PROVIDED DATA:
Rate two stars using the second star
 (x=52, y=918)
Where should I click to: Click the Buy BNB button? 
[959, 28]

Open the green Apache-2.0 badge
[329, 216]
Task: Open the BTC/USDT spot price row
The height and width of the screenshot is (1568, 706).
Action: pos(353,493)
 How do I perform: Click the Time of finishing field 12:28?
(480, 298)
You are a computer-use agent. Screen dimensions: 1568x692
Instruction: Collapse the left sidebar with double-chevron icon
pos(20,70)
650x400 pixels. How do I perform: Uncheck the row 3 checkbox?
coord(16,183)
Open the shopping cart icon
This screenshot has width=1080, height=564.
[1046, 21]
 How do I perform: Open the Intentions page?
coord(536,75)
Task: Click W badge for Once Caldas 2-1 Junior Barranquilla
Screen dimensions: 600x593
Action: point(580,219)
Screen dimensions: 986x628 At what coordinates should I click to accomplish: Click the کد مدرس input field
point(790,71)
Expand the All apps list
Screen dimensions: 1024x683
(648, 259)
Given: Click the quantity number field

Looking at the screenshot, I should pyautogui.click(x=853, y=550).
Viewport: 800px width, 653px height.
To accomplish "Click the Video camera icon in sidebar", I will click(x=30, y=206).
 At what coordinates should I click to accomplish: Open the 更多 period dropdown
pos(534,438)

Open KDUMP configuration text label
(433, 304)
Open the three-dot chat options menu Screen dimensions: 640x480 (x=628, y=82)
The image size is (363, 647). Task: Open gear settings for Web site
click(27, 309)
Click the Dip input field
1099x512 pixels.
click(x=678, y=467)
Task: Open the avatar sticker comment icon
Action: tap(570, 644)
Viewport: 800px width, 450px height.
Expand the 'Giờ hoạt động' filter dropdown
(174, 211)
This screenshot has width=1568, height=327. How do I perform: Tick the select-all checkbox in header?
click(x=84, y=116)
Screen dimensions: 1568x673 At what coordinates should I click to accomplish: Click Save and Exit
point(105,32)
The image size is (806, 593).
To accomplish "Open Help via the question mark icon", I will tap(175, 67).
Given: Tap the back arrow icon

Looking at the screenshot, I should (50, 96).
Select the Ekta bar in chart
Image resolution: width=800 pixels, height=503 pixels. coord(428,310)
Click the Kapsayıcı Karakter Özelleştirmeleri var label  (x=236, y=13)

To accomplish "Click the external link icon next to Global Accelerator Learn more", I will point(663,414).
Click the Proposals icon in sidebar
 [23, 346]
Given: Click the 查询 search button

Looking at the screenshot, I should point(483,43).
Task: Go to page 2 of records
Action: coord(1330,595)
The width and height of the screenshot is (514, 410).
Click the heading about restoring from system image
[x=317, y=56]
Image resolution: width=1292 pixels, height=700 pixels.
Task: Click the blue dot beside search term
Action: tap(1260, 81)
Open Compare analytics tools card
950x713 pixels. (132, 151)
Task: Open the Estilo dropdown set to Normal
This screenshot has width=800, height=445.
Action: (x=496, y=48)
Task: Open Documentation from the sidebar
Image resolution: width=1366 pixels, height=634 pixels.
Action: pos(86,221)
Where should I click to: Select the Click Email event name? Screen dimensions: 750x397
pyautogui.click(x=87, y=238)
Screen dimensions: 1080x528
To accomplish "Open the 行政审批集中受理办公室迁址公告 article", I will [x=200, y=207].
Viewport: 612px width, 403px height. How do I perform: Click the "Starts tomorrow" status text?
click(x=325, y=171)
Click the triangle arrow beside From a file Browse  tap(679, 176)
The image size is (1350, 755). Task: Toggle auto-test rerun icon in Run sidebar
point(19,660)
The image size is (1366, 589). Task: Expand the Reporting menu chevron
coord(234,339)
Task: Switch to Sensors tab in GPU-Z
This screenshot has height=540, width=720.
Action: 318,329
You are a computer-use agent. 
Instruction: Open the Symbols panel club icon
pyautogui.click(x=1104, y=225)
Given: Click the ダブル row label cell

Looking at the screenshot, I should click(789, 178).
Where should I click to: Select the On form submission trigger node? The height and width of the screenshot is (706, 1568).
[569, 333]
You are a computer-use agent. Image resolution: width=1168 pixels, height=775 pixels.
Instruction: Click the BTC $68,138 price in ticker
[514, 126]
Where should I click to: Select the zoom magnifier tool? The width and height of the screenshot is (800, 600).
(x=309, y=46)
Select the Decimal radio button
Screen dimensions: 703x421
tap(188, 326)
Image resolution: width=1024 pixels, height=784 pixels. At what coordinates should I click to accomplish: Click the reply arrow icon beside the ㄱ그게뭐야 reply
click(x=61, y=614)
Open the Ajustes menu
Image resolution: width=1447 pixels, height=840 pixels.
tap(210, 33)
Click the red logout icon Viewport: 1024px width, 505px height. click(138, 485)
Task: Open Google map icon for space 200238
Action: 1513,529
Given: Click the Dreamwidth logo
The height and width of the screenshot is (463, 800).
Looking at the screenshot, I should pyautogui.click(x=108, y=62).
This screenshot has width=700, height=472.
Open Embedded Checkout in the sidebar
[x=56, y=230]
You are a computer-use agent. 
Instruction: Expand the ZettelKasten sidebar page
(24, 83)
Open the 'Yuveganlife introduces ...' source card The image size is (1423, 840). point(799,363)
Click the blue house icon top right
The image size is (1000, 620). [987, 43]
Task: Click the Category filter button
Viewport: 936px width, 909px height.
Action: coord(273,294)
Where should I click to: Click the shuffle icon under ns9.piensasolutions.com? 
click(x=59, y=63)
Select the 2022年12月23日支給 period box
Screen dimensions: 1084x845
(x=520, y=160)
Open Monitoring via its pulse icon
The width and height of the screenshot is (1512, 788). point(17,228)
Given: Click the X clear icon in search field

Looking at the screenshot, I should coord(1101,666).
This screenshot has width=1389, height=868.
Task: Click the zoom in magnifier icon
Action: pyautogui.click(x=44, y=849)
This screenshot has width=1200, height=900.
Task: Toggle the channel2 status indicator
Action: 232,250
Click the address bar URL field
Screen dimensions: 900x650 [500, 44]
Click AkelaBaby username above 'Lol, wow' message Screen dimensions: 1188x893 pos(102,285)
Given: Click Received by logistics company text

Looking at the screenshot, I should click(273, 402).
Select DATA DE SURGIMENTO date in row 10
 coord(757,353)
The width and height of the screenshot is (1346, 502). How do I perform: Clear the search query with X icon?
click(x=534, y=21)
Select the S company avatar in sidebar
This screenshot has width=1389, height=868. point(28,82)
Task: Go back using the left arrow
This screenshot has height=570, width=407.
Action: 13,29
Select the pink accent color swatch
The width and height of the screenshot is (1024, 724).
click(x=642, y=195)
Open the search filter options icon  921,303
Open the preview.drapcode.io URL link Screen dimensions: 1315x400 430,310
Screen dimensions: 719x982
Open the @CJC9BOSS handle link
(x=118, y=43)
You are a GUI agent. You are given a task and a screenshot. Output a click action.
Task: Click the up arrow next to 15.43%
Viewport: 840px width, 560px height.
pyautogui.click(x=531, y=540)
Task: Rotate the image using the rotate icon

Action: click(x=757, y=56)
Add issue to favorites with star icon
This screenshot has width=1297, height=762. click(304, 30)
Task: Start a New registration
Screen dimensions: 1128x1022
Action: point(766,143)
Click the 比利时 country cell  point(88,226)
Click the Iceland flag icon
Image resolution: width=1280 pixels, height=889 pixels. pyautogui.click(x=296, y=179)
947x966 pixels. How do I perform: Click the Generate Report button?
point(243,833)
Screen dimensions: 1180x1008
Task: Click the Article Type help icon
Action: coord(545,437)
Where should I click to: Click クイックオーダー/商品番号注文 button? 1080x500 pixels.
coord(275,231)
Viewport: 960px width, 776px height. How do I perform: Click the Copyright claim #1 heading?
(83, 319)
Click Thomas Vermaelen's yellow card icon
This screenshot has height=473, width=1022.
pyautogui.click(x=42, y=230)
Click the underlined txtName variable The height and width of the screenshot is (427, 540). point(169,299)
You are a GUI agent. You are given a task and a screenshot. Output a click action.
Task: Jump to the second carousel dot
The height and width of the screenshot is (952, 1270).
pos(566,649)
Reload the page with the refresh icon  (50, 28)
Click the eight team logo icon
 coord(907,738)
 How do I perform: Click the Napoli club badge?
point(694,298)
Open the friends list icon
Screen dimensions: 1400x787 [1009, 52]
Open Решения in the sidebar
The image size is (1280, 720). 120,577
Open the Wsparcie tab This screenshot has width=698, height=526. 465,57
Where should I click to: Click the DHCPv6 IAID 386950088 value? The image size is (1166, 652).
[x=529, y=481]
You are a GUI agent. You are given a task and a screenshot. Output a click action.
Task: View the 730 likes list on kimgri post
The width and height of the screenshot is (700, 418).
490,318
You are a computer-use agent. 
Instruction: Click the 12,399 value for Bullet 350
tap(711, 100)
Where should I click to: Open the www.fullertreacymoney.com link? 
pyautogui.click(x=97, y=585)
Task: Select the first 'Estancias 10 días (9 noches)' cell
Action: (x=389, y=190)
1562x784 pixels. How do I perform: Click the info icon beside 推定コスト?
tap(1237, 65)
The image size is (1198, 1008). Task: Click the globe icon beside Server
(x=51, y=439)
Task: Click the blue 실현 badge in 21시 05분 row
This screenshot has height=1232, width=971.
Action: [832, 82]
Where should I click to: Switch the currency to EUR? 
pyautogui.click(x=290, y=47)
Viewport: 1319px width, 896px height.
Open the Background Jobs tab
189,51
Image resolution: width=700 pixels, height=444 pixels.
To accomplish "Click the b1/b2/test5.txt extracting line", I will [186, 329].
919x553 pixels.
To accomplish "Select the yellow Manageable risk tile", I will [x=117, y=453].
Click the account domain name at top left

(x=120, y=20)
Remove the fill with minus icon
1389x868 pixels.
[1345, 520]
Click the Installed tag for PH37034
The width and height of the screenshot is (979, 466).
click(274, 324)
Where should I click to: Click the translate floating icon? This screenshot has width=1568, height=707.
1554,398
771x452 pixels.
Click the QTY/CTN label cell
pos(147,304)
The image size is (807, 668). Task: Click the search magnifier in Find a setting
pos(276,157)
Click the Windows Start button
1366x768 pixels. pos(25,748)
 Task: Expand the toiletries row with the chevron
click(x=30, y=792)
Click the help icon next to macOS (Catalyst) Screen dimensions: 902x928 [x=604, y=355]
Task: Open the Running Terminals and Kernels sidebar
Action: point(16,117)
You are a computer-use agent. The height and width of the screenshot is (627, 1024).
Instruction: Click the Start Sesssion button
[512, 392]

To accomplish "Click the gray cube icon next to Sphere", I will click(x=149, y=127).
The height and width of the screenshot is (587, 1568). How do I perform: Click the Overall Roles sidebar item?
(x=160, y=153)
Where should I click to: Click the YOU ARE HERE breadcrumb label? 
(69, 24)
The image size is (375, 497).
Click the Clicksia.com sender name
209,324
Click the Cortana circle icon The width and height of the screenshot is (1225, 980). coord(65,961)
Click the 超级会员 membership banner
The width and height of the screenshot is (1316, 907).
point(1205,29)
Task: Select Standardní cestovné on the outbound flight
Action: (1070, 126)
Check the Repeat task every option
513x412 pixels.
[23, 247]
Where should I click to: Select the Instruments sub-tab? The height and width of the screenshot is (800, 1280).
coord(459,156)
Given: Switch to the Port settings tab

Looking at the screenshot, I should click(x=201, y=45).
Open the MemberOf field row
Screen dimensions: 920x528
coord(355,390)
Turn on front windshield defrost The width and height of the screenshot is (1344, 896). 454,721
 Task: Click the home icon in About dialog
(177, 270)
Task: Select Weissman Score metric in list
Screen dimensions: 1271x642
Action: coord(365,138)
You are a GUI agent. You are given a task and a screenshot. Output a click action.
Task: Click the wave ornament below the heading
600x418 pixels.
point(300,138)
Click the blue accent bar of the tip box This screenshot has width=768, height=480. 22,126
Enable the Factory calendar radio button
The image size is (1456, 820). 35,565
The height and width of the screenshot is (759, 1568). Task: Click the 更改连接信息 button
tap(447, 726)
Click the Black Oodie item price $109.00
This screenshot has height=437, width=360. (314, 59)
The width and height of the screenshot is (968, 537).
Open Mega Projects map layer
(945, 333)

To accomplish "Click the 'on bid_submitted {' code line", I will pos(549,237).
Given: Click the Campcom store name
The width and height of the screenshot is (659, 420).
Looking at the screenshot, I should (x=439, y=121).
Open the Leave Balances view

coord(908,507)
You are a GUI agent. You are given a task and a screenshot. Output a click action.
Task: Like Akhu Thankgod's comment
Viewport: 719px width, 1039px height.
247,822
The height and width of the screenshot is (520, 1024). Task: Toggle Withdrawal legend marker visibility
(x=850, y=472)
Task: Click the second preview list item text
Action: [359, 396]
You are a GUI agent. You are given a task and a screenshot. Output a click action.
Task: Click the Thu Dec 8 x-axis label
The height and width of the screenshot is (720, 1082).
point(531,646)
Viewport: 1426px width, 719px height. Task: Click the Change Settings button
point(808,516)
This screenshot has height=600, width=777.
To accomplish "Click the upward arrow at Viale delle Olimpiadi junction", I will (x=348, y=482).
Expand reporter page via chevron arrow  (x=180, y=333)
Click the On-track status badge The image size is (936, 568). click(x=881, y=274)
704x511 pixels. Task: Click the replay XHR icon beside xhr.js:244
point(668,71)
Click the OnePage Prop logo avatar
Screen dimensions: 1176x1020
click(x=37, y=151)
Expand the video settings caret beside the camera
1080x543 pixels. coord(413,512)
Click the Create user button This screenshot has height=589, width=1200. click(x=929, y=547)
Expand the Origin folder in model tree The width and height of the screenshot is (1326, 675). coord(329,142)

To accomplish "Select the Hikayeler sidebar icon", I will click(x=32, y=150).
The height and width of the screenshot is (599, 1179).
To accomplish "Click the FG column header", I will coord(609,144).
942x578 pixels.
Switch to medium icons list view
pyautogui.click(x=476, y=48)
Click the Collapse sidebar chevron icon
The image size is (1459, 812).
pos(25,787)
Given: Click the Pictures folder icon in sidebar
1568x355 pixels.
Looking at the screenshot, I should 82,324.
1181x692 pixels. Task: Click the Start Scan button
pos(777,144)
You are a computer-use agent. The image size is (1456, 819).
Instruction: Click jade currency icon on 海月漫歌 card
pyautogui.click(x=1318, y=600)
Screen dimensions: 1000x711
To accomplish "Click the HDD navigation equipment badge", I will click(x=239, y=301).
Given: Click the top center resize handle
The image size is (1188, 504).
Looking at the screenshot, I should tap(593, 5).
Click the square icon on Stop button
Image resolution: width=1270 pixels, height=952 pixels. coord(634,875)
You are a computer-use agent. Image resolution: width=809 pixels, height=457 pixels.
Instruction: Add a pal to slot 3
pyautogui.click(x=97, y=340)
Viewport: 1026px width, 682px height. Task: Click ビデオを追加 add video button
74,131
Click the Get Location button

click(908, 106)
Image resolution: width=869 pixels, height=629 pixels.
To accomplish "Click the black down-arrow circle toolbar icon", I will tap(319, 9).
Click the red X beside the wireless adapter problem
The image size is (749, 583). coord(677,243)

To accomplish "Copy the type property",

TASK OBJECTIVE: Lines holding the word "accent" are the answer; copy each one from the records above.

PROBLEM SOLUTION:
Select the pink accent color swatch
Click the blue accent bar of the tip box This screenshot has width=768, height=480. 22,126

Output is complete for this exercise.